Directions => Please reproduce the data in its entirety, word for word.

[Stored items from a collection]
__________________________________________________

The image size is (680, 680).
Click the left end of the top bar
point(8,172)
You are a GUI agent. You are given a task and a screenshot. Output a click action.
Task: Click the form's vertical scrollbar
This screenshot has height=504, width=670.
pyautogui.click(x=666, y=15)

__________________________________________________

Exercise solution =>
The image size is (680, 680).
Click the left end of the top bar
point(8,172)
You are a GUI agent. You are given a task and a screenshot. Output a click action.
Task: Click the form's vertical scrollbar
This screenshot has height=504, width=670.
pyautogui.click(x=666, y=15)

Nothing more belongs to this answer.